◆ **Your objective**:
The output should be limited to the line holding "Given: Select the Accordion component icon" and the lines after it through the end of the entries, each restated exactly.

─── Listed records ───

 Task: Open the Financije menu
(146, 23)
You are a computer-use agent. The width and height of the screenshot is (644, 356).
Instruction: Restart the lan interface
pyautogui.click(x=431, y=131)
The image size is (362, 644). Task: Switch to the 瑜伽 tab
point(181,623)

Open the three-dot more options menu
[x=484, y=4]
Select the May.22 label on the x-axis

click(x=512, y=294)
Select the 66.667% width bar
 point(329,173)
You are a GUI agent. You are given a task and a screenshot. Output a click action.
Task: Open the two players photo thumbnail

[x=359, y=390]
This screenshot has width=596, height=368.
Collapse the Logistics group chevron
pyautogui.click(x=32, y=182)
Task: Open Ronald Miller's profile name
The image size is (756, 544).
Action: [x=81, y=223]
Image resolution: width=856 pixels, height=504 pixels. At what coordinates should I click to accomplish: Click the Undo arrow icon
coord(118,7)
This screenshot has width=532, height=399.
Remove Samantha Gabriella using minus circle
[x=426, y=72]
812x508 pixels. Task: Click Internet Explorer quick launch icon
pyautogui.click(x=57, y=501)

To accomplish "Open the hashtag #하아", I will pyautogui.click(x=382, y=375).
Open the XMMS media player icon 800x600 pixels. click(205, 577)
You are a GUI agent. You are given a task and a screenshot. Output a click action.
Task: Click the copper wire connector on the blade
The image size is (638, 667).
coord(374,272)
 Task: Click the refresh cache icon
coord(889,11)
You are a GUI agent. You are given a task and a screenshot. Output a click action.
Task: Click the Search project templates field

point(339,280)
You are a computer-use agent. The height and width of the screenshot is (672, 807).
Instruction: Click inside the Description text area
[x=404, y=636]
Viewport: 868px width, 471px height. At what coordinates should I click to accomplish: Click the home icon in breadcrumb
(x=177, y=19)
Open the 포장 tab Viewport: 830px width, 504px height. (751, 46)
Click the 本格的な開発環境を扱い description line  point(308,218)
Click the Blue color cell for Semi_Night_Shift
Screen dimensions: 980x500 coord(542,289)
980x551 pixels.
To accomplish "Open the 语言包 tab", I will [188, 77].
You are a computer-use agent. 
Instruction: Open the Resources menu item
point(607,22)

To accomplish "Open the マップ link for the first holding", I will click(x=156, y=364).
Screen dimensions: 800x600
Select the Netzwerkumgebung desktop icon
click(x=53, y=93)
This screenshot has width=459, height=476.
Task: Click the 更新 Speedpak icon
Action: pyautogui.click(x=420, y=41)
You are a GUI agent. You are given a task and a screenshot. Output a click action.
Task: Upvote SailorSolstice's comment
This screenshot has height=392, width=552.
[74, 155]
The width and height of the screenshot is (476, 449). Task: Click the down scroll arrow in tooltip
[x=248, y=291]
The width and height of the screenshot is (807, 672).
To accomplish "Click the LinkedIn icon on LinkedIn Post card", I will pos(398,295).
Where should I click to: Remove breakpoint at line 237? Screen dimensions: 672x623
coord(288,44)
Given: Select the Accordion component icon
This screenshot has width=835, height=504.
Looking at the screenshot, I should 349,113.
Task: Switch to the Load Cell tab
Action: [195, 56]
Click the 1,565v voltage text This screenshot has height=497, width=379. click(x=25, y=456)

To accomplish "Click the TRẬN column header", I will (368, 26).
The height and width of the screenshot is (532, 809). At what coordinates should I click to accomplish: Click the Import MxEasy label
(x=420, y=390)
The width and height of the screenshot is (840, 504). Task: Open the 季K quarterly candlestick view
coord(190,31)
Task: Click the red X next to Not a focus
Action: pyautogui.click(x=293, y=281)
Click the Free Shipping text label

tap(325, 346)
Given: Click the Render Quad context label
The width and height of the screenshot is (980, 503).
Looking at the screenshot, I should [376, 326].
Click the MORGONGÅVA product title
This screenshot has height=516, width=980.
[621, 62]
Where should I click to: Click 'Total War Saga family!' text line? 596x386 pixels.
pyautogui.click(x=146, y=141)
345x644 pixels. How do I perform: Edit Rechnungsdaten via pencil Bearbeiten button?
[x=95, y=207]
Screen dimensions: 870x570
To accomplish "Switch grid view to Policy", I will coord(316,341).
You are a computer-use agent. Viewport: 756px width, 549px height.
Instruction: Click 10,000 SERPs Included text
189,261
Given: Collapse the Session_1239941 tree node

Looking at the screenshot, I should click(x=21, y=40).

───

◆ **Response below**:
Given: Select the Accordion component icon
This screenshot has width=835, height=504.
Looking at the screenshot, I should 349,113.
Task: Switch to the Load Cell tab
Action: [195, 56]
Click the 1,565v voltage text This screenshot has height=497, width=379. click(x=25, y=456)

To accomplish "Click the TRẬN column header", I will (368, 26).
The height and width of the screenshot is (532, 809). At what coordinates should I click to accomplish: Click the Import MxEasy label
(x=420, y=390)
The width and height of the screenshot is (840, 504). Task: Open the 季K quarterly candlestick view
coord(190,31)
Task: Click the red X next to Not a focus
Action: pyautogui.click(x=293, y=281)
Click the Free Shipping text label

tap(325, 346)
Given: Click the Render Quad context label
The width and height of the screenshot is (980, 503).
Looking at the screenshot, I should [376, 326].
Click the MORGONGÅVA product title
This screenshot has height=516, width=980.
[621, 62]
Where should I click to: Click 'Total War Saga family!' text line? 596x386 pixels.
pyautogui.click(x=146, y=141)
345x644 pixels. How do I perform: Edit Rechnungsdaten via pencil Bearbeiten button?
[x=95, y=207]
Screen dimensions: 870x570
To accomplish "Switch grid view to Policy", I will coord(316,341).
You are a computer-use agent. Viewport: 756px width, 549px height.
Instruction: Click 10,000 SERPs Included text
189,261
Given: Collapse the Session_1239941 tree node

Looking at the screenshot, I should click(x=21, y=40).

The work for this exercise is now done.